My protein of the week, 78-residue 2J8B (CD59 glycoprotein), was folding swimmingly. Below is a typical time-series of the discrepancy:

After a few hundred thousand iterations of thrashing about, click and all the constraints fall into place. This behavior of the algorithm is the best possible for the hypothesis that the constraints specify a unique fold. And in fact that was confirmed by the percentage-below-distance-cutoff plots:

Note that the vertical scale is a factor of two smaller than in the previous posts. The two outlier curves were actually good folds too, differing from native only by rotation about a single “hinge”. In fact, I was so happy with the behavior of the algorithm on 2J8B it seemed like the perfect protein for narrowing down the optimal ADMM “discrepancy accumulation parameter”, α. The plot above corresponds to α = 0.002. With α = 0.01 I got pretty much the same (excellent) results:

But with α = 0.05 the algorithm didn’t succeed at finding a fold at all! So now we know that α has to be small, but probably not quite as small as reported in a previous post.
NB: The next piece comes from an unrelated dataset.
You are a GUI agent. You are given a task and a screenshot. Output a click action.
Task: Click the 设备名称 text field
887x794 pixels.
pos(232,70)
The median number of iterations for these two values of α were about the same, a half-million.

Over the course of the week an uneasy feeling started to take hold that maybe 2J8B was folding too well. This suspicion was dramatically made plain when Hyung Joo added a new datum to each litemotif: the PDB name of the protein from which it was extracted. All my 2J8B folding experiments were carefully avoiding native litemotifs, and Hyung Joo’s input file looked good because the identifier 2J8B, and plausible homolog names (2J8C, 3J8B, …), were absent.
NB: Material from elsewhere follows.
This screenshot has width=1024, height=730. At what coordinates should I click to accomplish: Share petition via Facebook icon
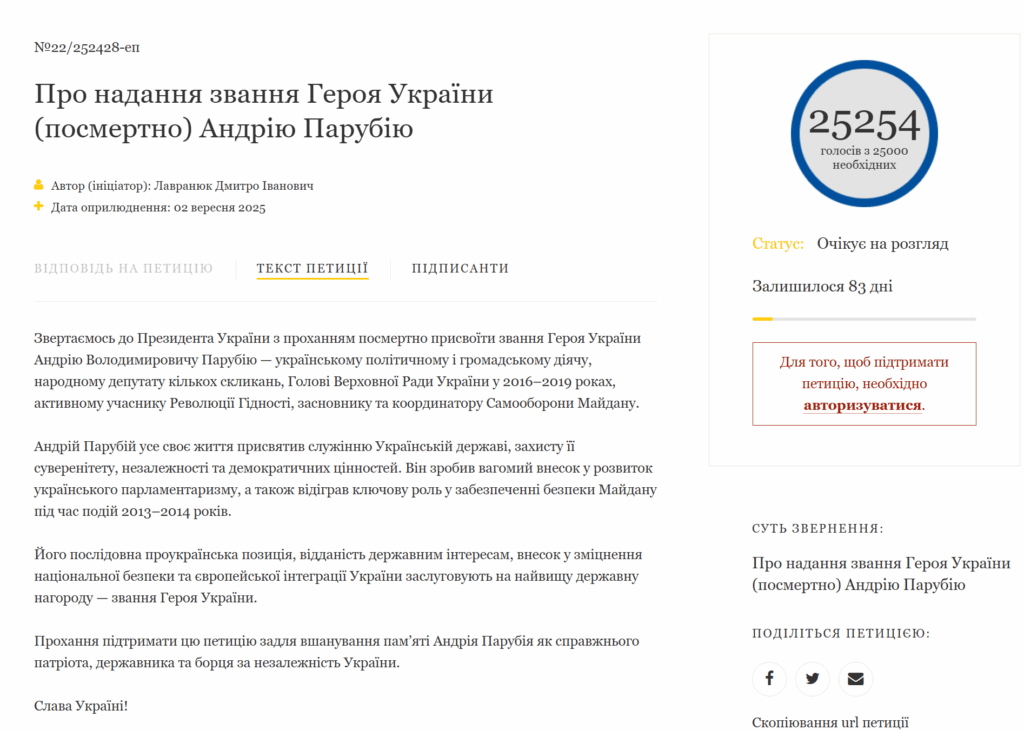tap(769, 679)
Imagine my surprise, then, when I looked at the new information in the output file of the folding algorithm that reports on the sources (PDB names) of the litemotifs it was using as constraints and found a surprising abundance of the names 1CDQ, 2OFS, 2UX2, and 4BIK!
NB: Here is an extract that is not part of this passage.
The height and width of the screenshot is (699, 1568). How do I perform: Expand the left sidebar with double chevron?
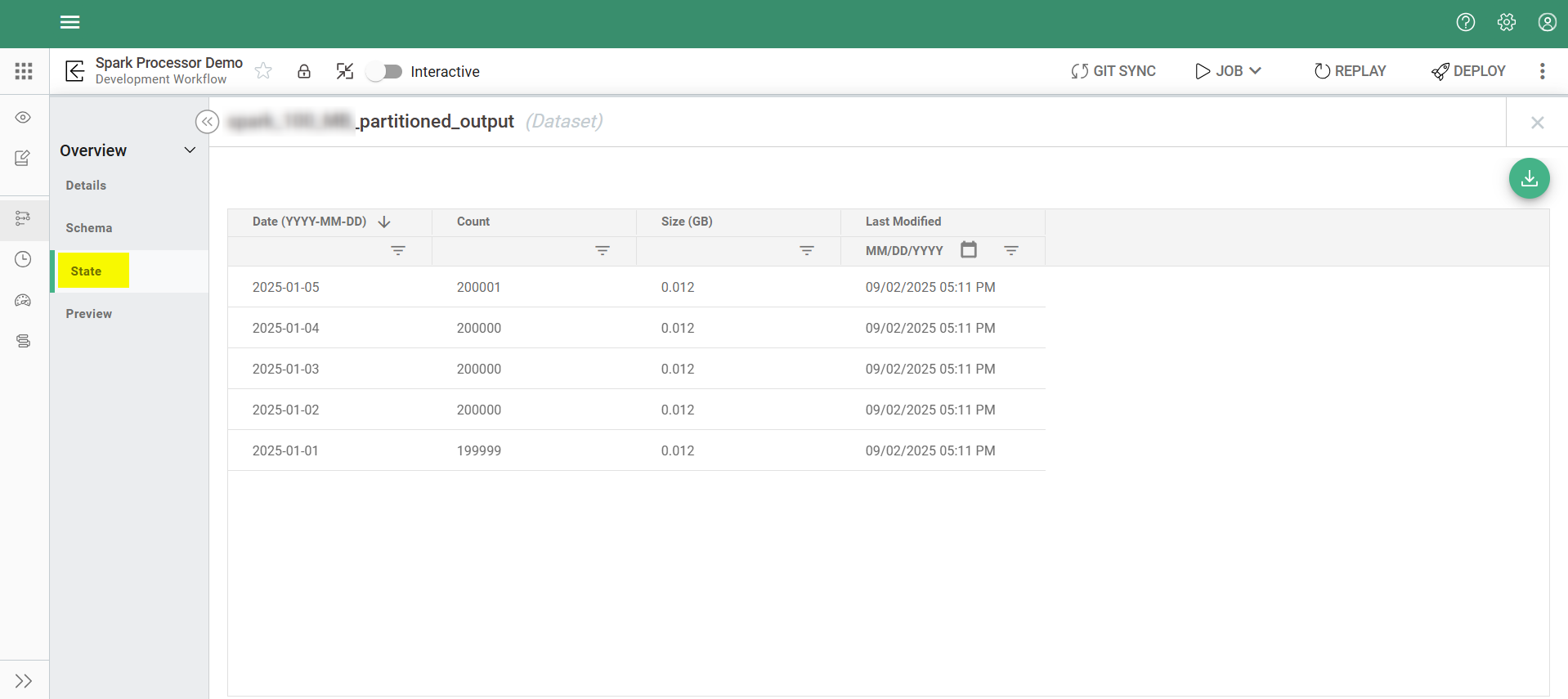(24, 681)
Curse you, Naming Convention Committee of the PDB! The PDB structures 1CDQ, 2OFS and 2UX2 are really the same structure, just different “deposits” of experimental results, and 4BIK contains this same structure as part of a larger structure. The small residual discrepancy in my experiments were therefore not confirming the transferability of litemotifs, but something more trivial: the consistency of various experimental structure determinations of the same stupid protein.

It’s easy to safeguard against protein name-aliases and we are going to implement that right away to avoid future embarrassments. And even with those native-contaminated input files I’m still very impressed by the power of the algorithm. Consider this: the average number of litemotifs per constraint for 2J8B was 140, or less than 3% were native (taken from the aliases 1CDQ, 2OFS, 2UX2, and 4BIK). But the algorithm doesn’t know which 3% of the choices at each of the 75 constraints are the correct ones!

We are still very good at solving protein-puzzles, but after this week, a little bit less sure about the scheme for creating these puzzles.